On Fri, Dec 15, 2000 at 03:10:16PM -0500, Dan Sugalski wrote:
> At 11:18 AM 12/15/00 -0600, Jarkko Hietaniemi wrote:
> >On Fri, Dec 15, 2000 at 12:13:01PM +0000, Simon Cozens wrote:
> > > IMHO, the first thing we need to design and code is the API and runtime
> > > library, since everything else builds on top of that, and we can design
> > other
> > > stuff in parallel with coding it. (A lot of it will be grunt work.)
> > >
> > > So, before we start even thinking about what we need, it's time to look
> > at the
> > > vexed question of string representation. How do we do Unicode without
> > getting
> > > into the horrendous non-Latin1 cockups we're seeing on p5p right now? Larry
> >
> >As painful as it may sound (codingwise) I would urge to spare some
> >thought to using (internally) UTF-32 for those encodings for which
> >UTF-8 would be *longer* than the UTF-32 (mainly the Asian scripts).
>
> If we can manage it, I'd prefer to not have a preferred internal
I didn't mean 'preferred', I meant that if UTF-8 would be longer for
some encodings, both for space *and* speed using straight honest UTF-32
would make much more sense.
· · · · · · ·
Task to carry out — Can you quote the Unicode thread above word for word, starting at "On Fri, Dec 15, 2000 at 03:10:16PM" and ending at "be grunt work.)"?

Data records —
· · · · · · ·
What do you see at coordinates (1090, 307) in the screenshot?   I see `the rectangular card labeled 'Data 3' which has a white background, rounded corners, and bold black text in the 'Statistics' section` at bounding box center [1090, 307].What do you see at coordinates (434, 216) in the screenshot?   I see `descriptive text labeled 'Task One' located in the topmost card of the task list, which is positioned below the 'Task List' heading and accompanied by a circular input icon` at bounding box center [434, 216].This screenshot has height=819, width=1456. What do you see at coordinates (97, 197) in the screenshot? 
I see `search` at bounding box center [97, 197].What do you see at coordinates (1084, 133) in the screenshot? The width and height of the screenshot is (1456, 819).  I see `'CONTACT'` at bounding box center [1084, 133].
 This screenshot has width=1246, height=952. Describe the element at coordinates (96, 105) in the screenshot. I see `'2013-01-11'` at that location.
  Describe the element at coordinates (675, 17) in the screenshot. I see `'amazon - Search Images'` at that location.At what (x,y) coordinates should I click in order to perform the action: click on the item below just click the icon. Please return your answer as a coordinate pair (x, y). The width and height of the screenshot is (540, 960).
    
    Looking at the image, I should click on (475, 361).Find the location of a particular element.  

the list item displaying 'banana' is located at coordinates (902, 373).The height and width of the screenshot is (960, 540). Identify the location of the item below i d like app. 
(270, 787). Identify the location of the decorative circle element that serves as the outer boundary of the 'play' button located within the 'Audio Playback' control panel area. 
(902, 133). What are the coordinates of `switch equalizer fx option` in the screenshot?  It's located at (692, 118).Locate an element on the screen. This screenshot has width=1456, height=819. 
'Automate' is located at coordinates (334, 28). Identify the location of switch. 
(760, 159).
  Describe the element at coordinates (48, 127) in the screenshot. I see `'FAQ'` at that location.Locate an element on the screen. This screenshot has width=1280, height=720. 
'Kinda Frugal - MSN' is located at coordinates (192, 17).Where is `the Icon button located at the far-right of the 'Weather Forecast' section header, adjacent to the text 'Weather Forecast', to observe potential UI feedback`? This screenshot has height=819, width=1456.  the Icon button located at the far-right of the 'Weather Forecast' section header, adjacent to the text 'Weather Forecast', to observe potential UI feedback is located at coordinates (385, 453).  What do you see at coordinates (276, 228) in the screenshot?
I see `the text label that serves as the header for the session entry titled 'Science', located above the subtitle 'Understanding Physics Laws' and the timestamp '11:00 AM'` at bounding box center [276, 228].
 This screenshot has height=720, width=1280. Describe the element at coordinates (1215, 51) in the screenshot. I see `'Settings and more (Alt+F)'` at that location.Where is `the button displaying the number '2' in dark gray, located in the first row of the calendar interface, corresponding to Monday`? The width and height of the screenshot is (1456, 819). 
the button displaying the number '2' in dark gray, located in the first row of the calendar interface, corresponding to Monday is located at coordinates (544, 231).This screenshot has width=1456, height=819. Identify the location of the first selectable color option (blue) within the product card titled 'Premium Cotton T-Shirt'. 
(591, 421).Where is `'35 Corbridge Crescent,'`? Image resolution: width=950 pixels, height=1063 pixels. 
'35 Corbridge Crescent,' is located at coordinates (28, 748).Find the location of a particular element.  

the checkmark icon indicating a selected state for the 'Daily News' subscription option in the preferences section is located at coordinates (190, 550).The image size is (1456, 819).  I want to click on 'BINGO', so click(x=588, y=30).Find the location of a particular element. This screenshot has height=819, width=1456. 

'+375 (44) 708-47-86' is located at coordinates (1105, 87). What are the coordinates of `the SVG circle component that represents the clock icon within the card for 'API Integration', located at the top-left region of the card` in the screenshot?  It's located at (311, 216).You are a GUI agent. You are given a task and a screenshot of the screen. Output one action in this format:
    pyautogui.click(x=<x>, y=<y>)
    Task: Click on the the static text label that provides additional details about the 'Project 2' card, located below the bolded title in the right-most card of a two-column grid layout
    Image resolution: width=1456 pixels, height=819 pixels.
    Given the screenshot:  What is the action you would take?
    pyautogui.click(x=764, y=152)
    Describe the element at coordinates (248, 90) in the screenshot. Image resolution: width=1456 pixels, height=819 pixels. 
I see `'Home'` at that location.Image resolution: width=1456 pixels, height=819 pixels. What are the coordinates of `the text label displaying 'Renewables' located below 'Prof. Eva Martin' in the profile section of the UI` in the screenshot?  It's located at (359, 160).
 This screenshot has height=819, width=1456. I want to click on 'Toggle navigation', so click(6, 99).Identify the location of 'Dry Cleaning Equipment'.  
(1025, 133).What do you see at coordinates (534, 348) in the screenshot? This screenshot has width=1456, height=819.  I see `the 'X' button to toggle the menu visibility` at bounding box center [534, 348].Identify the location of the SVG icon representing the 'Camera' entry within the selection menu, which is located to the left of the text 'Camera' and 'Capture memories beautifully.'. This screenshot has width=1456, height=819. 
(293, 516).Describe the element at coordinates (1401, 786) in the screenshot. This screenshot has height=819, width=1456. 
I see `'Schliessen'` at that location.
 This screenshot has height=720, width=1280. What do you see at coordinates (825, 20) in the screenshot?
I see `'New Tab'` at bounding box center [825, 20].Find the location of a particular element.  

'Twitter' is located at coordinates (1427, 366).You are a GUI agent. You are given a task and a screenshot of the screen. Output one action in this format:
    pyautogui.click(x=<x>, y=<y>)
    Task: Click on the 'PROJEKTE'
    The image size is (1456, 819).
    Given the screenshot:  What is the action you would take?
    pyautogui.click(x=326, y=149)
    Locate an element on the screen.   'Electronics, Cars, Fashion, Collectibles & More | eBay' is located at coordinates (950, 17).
· · · · · · ·
Reply —
On Fri, Dec 15, 2000 at 03:10:16PM -0500, Dan Sugalski wrote:
> At 11:18 AM 12/15/00 -0600, Jarkko Hietaniemi wrote:
> >On Fri, Dec 15, 2000 at 12:13:01PM +0000, Simon Cozens wrote:
> > > IMHO, the first thing we need to design and code is the API and runtime
> > > library, since everything else builds on top of that, and we can design
> > other
> > > stuff in parallel with coding it. (A lot of it will be grunt work.)